#### [Work order]
Whenever "Accept" occurs in a line of the material, list that line.

#### [Exercise inputs]
▬▬▬▬▬▬▬▬▬▬
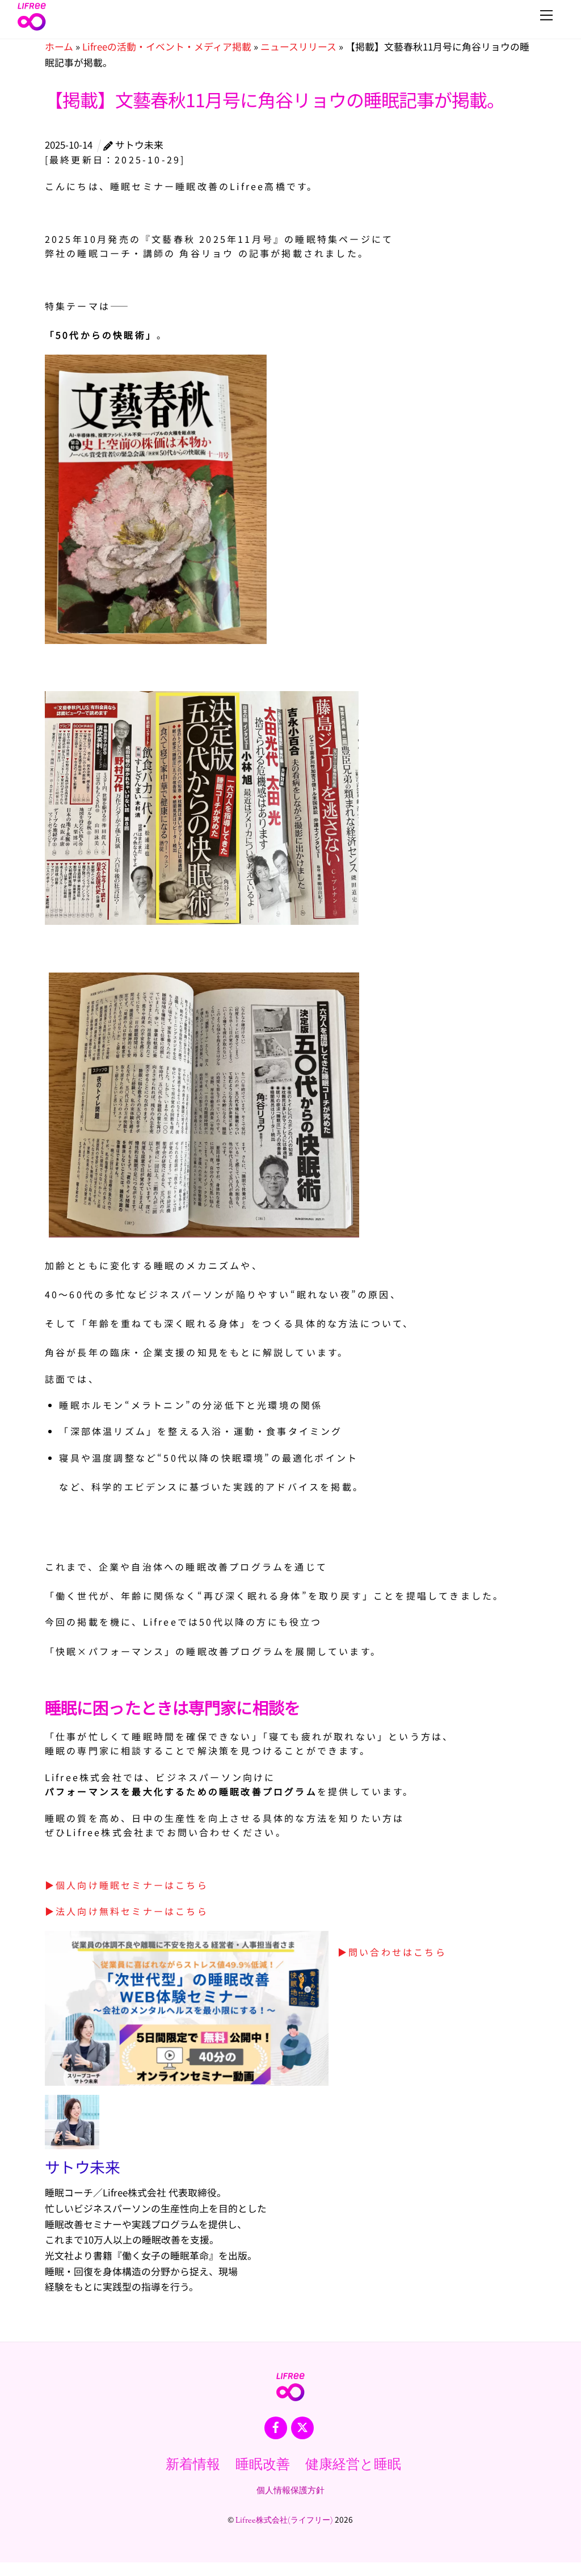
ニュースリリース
▬▬▬▬▬▬▬▬▬▬
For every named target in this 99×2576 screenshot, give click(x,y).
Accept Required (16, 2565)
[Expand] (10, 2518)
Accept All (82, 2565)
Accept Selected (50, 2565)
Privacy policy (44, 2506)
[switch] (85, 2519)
▬▬▬▬▬▬▬▬▬▬
#### [Reply]
Accept Required (16, 2565)
Accept All (82, 2565)
Accept Selected (50, 2565)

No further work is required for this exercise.